Consumption is up and the holiday season is underway! Now let us hope the markets follow suit…
Good news, 3rd quarter GDP was revised up to 2.1% from 1.5%. One of the reasons sighted was consumer spending increasing by 3.0%. Another major factor was inventory build-up, often times tied to anticipated consumer spending… Bad news, consumer spending for October only increased 0.1%.
US Manufacturing expanded at a slower rate through November, 52.6 down from 53.9 in October. This would be a similar trend to last year, both years were marked by heavy inventory increases during previous quarters.
Home for Sale
New home sales increased dramatically, 10.7%, while existing home sales contracted 3.4%. In all, this does not signal a strengthening housing market as new homes sales represent a fraction of existing home sales. On the bright side, home prices through September grew 5.5% year over year.

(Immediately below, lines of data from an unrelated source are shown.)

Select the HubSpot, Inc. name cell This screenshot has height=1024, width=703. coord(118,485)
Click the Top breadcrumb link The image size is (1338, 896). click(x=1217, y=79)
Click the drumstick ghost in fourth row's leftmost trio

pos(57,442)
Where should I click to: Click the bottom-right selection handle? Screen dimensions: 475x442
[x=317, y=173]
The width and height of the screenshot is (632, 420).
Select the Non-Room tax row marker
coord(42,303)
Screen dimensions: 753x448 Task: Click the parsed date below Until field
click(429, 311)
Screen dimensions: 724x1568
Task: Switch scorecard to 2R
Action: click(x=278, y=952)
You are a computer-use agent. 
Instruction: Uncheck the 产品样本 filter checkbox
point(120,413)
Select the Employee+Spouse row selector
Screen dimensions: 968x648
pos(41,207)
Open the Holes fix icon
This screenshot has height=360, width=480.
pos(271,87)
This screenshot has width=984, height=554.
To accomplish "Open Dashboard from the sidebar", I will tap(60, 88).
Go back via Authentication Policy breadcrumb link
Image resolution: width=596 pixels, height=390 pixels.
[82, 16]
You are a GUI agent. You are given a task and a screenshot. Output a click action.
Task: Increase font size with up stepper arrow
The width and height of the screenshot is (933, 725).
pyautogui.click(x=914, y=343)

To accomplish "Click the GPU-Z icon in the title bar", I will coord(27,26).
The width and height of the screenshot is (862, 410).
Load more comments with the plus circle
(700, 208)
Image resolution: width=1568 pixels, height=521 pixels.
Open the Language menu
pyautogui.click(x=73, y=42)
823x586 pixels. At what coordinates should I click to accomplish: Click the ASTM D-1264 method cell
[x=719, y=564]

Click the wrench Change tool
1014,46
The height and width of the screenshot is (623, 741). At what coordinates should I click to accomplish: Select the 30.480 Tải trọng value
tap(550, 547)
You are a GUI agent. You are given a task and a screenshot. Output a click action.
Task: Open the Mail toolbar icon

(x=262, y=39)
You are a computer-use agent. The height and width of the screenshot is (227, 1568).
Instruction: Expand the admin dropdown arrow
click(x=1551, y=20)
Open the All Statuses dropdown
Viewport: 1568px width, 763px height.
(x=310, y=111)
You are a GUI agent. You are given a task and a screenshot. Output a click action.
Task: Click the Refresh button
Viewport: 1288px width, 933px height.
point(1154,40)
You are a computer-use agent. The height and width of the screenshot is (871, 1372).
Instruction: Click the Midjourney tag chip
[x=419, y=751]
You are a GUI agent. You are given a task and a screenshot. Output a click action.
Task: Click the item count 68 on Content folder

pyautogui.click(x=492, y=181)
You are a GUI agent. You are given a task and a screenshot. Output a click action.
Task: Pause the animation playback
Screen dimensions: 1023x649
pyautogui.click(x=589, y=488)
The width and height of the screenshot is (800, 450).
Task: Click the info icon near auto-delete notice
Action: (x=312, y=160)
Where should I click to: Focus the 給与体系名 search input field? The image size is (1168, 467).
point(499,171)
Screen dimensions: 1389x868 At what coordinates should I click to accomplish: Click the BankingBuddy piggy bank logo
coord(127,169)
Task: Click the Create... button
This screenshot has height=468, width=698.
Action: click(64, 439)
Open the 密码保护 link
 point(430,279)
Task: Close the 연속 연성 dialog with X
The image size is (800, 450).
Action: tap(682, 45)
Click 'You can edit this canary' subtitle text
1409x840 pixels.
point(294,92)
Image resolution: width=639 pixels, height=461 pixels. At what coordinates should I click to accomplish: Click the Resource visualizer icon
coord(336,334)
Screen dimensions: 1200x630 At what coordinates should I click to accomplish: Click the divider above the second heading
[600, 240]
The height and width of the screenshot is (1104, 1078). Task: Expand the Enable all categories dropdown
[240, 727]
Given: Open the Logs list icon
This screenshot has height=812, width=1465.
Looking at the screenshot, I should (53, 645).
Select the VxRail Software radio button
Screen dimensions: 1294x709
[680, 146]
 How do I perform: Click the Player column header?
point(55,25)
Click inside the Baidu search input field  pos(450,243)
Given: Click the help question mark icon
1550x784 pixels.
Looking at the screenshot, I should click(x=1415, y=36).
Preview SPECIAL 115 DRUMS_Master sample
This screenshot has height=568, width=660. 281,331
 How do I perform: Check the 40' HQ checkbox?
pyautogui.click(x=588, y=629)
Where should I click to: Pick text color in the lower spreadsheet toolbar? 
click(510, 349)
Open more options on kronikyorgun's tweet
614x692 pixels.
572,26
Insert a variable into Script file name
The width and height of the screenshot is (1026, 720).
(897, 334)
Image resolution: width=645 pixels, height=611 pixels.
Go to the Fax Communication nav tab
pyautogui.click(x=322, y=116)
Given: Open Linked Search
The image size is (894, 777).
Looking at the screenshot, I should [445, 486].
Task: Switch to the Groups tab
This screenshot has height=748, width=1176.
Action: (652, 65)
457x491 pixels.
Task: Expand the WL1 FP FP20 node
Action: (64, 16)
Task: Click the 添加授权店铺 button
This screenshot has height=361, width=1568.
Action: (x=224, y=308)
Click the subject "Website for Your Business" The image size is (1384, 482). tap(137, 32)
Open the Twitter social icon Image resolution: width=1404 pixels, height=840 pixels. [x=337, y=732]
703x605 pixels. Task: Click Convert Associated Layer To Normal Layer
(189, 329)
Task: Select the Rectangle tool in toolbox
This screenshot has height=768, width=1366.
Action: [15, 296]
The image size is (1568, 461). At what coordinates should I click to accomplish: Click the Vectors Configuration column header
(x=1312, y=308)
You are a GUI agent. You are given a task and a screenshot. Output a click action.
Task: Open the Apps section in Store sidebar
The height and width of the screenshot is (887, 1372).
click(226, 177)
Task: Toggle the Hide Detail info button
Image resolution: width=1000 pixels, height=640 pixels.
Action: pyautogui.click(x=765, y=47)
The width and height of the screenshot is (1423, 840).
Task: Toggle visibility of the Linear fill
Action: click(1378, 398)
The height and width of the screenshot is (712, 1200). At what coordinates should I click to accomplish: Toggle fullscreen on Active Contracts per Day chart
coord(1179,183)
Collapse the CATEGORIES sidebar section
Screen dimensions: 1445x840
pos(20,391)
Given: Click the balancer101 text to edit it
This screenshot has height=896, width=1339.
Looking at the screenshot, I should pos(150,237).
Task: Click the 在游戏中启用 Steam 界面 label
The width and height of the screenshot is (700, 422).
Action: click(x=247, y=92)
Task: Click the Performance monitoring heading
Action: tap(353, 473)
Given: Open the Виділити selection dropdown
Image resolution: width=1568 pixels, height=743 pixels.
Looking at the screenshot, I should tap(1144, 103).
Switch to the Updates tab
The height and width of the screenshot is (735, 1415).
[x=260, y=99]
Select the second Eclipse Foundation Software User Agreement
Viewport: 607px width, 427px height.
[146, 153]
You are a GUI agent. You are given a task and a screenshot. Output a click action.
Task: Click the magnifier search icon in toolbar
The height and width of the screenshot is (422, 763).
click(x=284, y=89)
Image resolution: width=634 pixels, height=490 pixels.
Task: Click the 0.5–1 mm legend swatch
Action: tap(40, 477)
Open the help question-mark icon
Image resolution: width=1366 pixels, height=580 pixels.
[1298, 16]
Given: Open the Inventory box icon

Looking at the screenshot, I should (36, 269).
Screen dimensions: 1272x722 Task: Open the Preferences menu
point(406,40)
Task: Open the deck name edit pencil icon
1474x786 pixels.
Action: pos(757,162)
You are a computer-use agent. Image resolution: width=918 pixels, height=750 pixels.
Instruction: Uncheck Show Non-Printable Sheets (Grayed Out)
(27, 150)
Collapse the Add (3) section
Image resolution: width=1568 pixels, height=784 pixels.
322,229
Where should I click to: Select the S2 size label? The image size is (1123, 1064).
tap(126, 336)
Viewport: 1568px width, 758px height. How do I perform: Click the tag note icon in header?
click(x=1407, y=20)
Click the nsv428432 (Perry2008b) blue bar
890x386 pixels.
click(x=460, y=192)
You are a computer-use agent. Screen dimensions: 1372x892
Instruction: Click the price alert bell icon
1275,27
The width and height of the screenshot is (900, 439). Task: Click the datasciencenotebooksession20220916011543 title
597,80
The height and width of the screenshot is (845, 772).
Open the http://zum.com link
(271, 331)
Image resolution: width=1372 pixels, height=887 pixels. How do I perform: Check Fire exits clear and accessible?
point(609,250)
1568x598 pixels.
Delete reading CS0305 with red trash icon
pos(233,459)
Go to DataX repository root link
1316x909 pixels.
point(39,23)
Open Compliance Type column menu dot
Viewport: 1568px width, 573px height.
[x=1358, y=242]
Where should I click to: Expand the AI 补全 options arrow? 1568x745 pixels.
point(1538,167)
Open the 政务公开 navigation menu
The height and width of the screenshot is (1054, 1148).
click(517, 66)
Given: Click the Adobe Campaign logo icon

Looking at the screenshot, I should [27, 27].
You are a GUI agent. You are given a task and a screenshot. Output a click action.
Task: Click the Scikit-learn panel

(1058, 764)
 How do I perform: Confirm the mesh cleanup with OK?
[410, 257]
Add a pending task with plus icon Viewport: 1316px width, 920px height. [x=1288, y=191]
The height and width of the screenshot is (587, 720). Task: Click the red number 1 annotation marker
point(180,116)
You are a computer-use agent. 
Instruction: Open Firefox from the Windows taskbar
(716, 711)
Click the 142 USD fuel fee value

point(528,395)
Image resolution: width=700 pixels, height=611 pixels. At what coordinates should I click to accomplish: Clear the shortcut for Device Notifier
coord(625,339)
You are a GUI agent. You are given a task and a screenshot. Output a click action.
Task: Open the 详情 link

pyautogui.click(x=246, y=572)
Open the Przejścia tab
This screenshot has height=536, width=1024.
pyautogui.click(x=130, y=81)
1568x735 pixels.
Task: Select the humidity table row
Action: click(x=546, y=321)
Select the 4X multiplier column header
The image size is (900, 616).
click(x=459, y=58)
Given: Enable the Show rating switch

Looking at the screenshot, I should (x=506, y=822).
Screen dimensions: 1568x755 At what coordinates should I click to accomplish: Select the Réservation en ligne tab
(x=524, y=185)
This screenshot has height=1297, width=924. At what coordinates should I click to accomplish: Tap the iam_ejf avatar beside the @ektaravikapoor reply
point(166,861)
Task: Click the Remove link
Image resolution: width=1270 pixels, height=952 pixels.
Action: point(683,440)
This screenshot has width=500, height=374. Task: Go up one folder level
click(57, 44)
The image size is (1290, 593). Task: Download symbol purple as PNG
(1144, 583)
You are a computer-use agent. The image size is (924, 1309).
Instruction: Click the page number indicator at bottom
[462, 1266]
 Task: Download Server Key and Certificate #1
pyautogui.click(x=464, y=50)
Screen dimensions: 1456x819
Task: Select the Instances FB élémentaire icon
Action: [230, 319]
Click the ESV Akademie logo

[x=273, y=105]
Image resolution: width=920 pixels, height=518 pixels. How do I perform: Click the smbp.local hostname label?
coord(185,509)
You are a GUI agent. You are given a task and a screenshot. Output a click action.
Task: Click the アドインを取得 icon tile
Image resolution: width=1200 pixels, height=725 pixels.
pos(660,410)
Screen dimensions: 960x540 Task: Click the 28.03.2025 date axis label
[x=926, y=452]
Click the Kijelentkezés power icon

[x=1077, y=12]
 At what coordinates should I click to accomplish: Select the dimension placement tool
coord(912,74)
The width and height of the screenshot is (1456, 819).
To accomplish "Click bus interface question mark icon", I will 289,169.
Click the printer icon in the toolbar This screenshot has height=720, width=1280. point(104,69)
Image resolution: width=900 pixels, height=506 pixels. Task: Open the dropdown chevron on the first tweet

The Euro continues to lose ground to the US dollar, approximately 12% year to date. This has caused a strong rally in European equities. A weak Euro should translate to stronger exports and less imports.
Manufacturing and Services PMI data both beat expectation last week, coming in at 52.8 and 54.6 respectively. Each represent a 0.5 increase from last month.
$24 billion in stimulus was introduced focusing on eldercare, minimum wage, and childcare. Their population has become increasingly senior. This is an effort to get able-bodied workers back into their decreasing workforce.
The coming weeks could be marked by swings as investors speculate on Federal Reserve actions. While consumption should be in focus, this Fridays jobs report may be very telling of actions coming mid-December.